Task statement
Within the lines below, the span from the line with "This screenshot has height=793, width=1512." to the line with "the map zoom", both ends included, is to be reproduced exactly, with pictures omitted.

Recorded information
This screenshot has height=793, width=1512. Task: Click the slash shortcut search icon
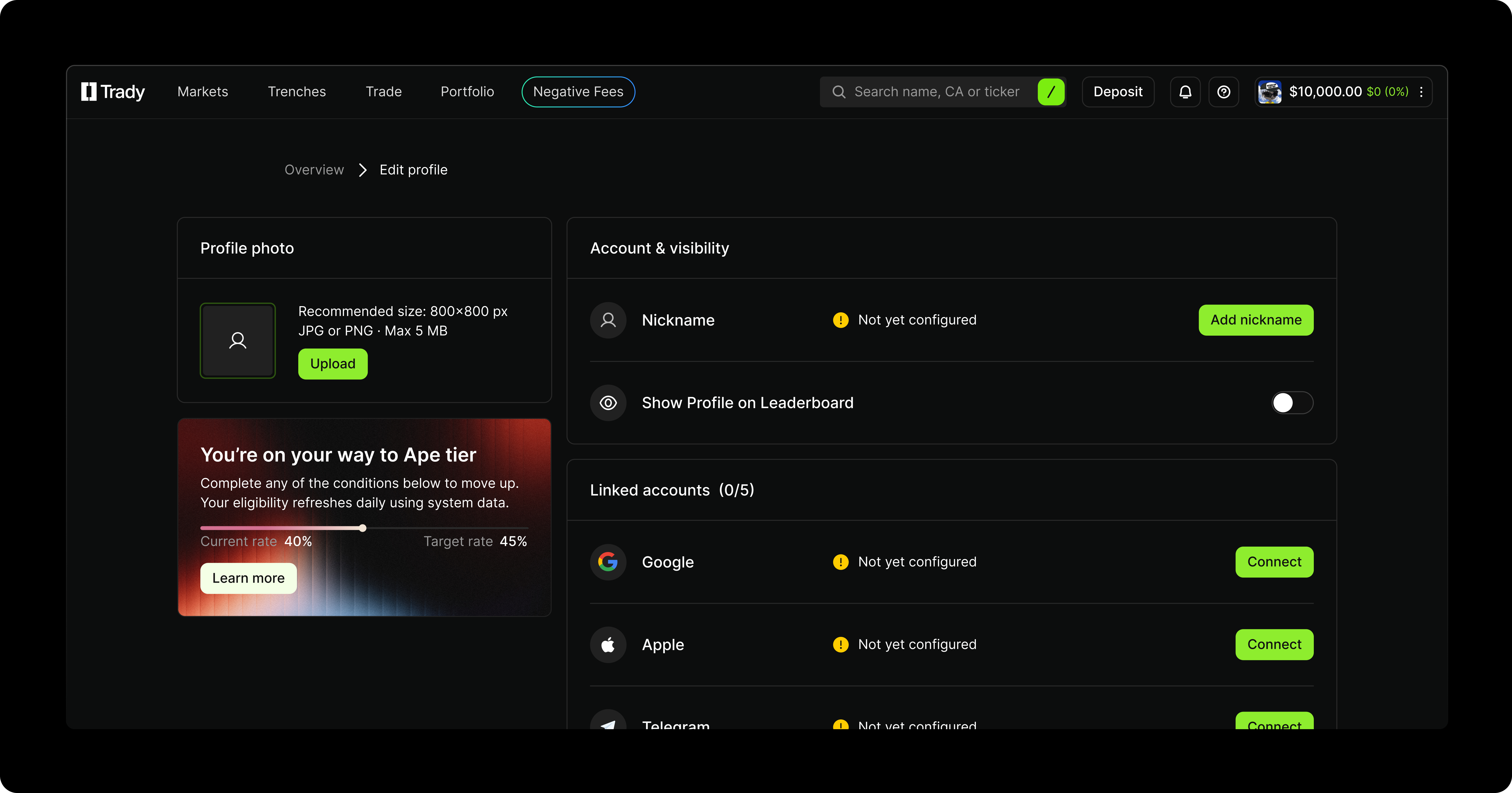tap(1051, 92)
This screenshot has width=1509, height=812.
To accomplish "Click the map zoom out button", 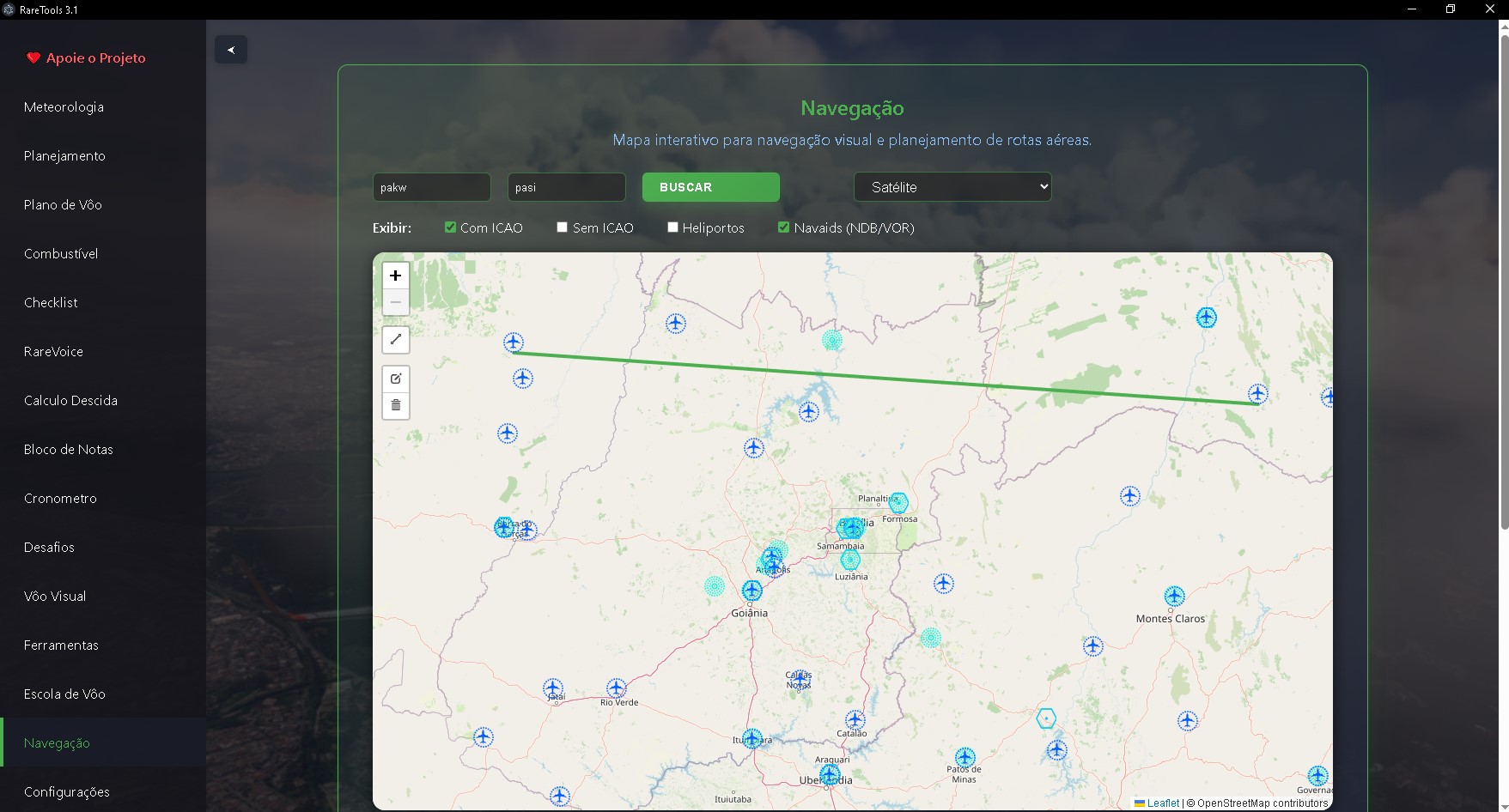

---

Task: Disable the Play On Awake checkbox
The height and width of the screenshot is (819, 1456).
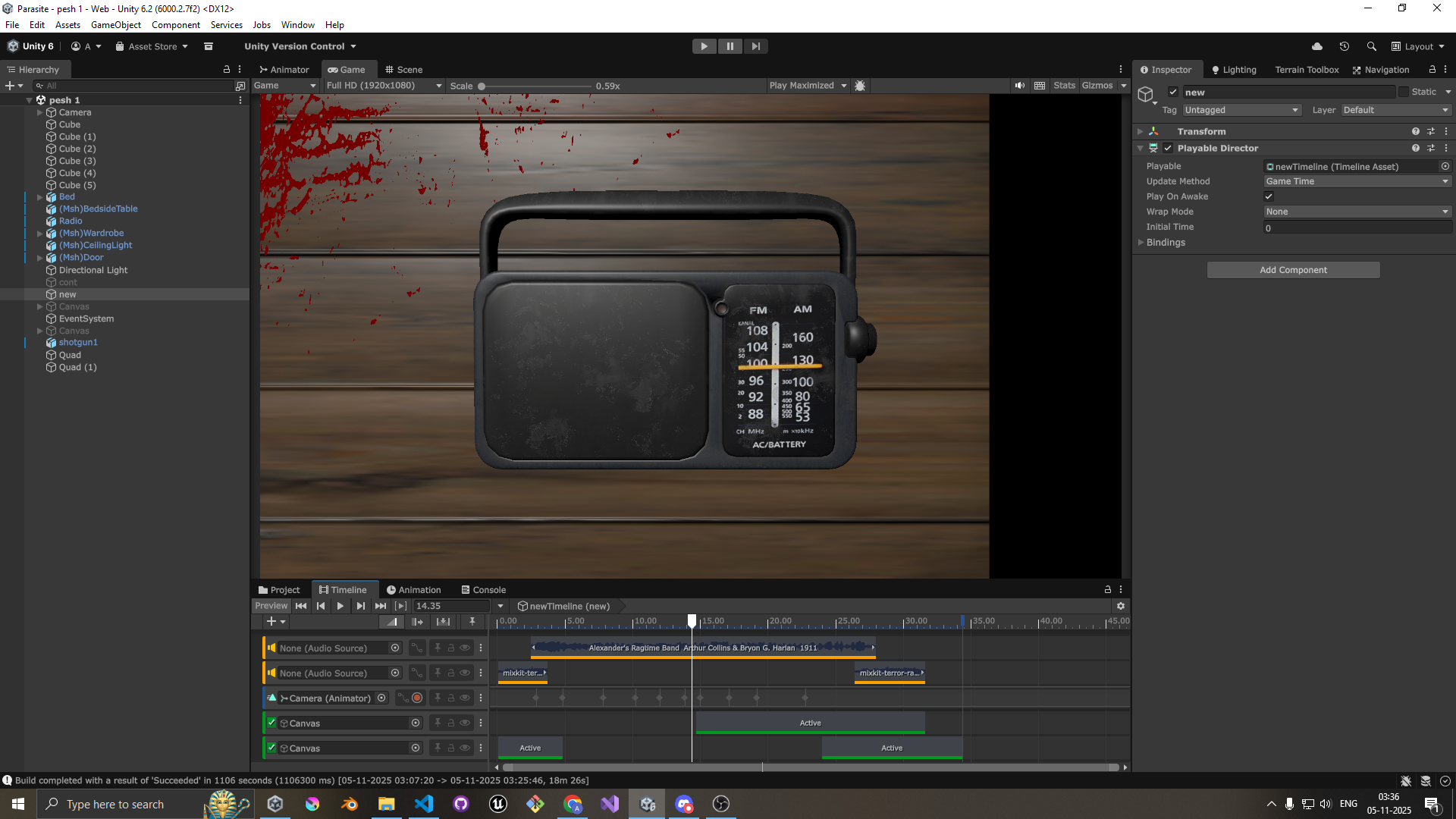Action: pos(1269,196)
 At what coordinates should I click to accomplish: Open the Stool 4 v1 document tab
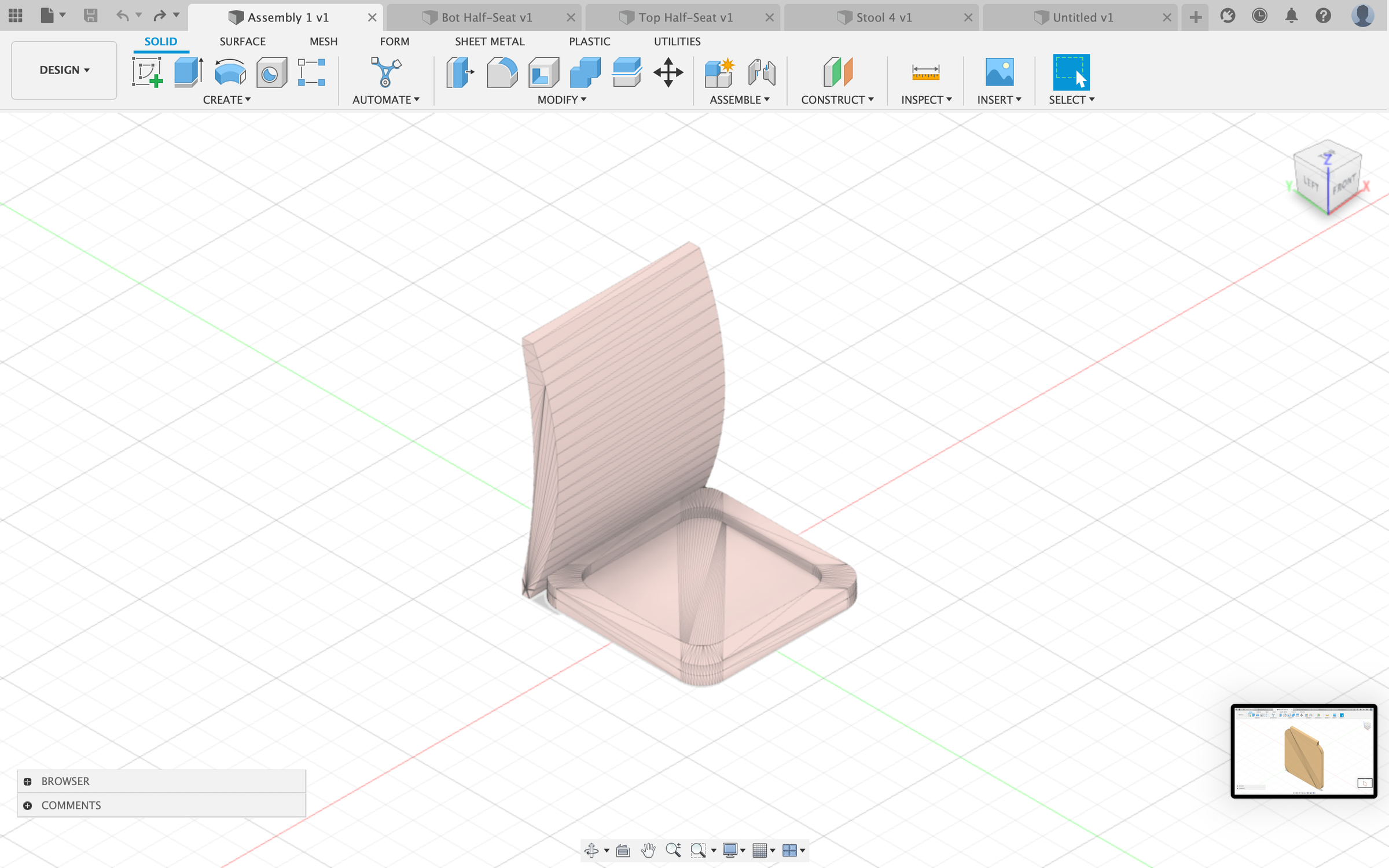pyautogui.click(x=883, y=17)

Completed exercise
This screenshot has height=793, width=1512. Task: Click the slash shortcut search icon
tap(1051, 92)
This screenshot has width=1509, height=812.
To accomplish "Click the map zoom out button", 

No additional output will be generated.